Jacques Ranciere’in, Aristotales’in bu gözleminden gelerek işaret ettiği gibi, toplumda bu kaygıları dile getirme, uygun kavramlarla konuşma gücüne sahip olanlarla olmayanlar arasındaki ayrım çizgisi siyasetin yapıldığı alanın sınırlarını, bu alanın içinde oldukları için siyasi etkinliğe katılabilecek, dışında kaldıkları için katılamayacak olanları belirler. “Siyaset rejimi”, toplumdaki sınıflar arasında şekillenmiş belli ekonomik, siyasi iktidar ilişkilerinin ifadesidir; lisana (simgesele) ilişkin bir alandır.
Bu alanı oluşturan sözcükler kavramlar, önermeler, yalnızca belli kaygıları ifade etmeye olanak vermenin (başka kaygıların ifadelerini bastırmanın) ötesinde, bir ifadeyi “siyasi bir ifade” olarak tanımamıza, bu ifadenin adalete ilişkin olup olmadığını, bizzat adalet kavramının içeriğini anlamamıza olanak verirler. “Siyaset rejimi” kavramı kimi alanlarda, Foucault’nun, “hakikat rejimi” kavramıyla kesişir.
AKP iktidara geldiğinden bu yana, “siyasal İslam”, Türkiye toplumunu AKP hükümetinin uygulamaları aracılığıyla, “sivil toplum” alanından devlet kurumlarına, yasalara kadar dini hakikat rejimine uygun biçimde değişmeye zorlamaktadır.
Dini hakikat rejimi, kendi istikrarını kurabilmek için, Aydınlanma rejiminin kavramlarını, değerlerini yadsır, bunları dışlamayı, bastırmayı, “evrim tartışmasında” olduğu gibi susturmayı, bu anlamda da konuşulabilir olanın sınırlarını yeniden çizmeyi amaçlar. Amacına ulaştıkça, bu yeni sınırlara uygun yeni bir siyaset rejimi şekillenir.
Bu bağlamda, AKP hükümetinin ilk döneminden bu yana uygulamalarıyla toplumda egemen kılınmaya çalışılan “dini hakikat rejimi”, bireysel özgürlükler, cinsel tercihler, sınıf çıkarları ve çatışmaları, kapitalizm, emperyalizm, sömürü hatta eşitlik kavramlarını dışlamakta, bastırmakta, kullanılamaz kılmaktaydı. Bu yüzden de, “demokratikleşme” iddialarının, aslında, bu dışlamanın, bastırmanın, şekillenmekte olan yeni siyaset rejiminin toplumda yarattığı gerginliklerin katlanılabilir olması için gerekli destekleyici fanteziler olmaktan öte bir anlamları yoktu.

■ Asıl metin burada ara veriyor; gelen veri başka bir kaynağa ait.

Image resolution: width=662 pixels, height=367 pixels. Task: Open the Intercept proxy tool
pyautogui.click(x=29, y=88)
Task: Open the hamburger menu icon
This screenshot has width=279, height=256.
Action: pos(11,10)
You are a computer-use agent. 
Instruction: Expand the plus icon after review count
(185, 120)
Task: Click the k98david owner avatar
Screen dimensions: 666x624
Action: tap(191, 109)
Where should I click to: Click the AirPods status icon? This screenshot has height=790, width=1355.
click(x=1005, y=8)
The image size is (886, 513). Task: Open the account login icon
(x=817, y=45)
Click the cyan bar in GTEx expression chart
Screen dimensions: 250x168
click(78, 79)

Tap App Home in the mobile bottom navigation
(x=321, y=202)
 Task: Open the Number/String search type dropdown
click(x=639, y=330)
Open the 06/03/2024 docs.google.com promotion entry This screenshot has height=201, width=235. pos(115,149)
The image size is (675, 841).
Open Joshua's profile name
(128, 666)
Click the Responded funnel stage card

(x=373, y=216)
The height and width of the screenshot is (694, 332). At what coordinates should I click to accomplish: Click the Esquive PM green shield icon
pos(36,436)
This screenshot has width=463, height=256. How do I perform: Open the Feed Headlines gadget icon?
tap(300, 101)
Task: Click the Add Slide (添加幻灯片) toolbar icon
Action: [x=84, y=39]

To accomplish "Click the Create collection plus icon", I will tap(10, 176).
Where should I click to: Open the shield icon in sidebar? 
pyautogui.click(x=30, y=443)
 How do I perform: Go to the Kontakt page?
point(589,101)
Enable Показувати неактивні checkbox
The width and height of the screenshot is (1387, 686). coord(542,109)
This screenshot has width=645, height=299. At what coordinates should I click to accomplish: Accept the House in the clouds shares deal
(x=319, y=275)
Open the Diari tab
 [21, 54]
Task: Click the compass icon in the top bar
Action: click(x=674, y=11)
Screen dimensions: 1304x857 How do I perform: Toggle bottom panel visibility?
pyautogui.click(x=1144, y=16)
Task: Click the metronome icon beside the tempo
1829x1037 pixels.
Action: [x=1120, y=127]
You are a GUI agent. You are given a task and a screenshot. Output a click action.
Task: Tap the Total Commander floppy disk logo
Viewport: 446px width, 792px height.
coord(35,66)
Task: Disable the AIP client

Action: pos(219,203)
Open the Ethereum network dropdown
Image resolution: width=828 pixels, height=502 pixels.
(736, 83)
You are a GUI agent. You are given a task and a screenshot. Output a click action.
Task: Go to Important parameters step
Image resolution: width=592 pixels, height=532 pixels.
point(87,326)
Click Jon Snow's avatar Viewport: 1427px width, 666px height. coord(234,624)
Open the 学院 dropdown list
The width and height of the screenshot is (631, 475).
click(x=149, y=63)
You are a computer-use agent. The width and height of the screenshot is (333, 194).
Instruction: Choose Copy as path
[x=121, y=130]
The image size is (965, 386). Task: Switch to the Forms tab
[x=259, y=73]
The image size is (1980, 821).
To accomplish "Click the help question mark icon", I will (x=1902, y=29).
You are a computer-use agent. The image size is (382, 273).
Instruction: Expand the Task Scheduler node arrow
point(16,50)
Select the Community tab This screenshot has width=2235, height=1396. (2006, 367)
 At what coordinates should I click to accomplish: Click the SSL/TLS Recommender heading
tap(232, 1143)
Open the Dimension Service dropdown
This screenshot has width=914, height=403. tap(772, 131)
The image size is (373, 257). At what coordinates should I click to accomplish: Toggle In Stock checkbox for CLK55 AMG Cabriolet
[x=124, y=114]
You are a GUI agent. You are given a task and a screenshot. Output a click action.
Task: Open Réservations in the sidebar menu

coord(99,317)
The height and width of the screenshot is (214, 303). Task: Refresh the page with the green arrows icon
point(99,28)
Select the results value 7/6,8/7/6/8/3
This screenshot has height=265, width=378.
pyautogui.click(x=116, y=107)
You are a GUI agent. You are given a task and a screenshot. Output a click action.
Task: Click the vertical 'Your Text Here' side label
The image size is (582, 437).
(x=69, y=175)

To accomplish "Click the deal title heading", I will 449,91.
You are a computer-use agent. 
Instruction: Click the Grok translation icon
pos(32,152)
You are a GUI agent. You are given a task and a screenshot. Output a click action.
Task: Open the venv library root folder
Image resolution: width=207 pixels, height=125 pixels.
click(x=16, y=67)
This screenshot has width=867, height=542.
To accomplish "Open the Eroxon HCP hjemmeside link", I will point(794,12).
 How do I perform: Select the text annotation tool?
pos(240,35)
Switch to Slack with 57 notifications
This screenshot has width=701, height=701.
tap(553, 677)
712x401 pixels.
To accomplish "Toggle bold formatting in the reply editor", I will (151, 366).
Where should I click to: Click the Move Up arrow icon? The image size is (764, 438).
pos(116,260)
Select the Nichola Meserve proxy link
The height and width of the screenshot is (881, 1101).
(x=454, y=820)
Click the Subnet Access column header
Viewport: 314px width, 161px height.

CHP’nin adayı İhsanoğlu’nun özellikleri, onun AKP döneminde, yerleşmekte olan “siyaset rejimiyle” uyumlu, bir kişiliğe (bilgi, kültür ve sadakatleri anlamında) sahip olduğunu düşündürüyor.
Aydınlanma geleneğine, “Cumhuriyet olayına” sadık bir siyasi parti olduğunu iddia eden CHP’nin liderliğinin, ancak bu adayla bir başarı elde edebileceğine inanmış olması, bu geleneği, sadakati yadsıyan siyasal İslamın partisi AKP’nin hükümeti döneminde giderek oluşan yeni “siyaset rejimini” kabul ettiğini gösteriyor. CHP’nin bu yeni “siyaset rejimini” kabul etmesi, onun bir sosyal demokrat parti olma potansiyellerini ortadan kaldırıyor.
Liberal entelijansiyanın Erdoğan gitsin de ne olursa olsun” yaklaşımıysa, o gitse bile kurulmakta olan “siyasi rejimin” yaşamaya, yerleşmeye devam edebileceğini göremiyor. “Sol” harekete gelince, eğer bu siyaset rejiminin sınırlarını zorlamayı, delmeyi, istikrarını bozmayı başaramıyorsa, “şimdilik”, “siyaset rejiminin” dışına çıkamadığının, bu rejimin içindeki seçeneklerden birine mahkûm olduğunun ayırdına varmaktan başka çaresi kalmıyor. Trajik! Ama hiç olmazsa “kendi durumunun bilincine” varmak da bir başlangıç olabilir.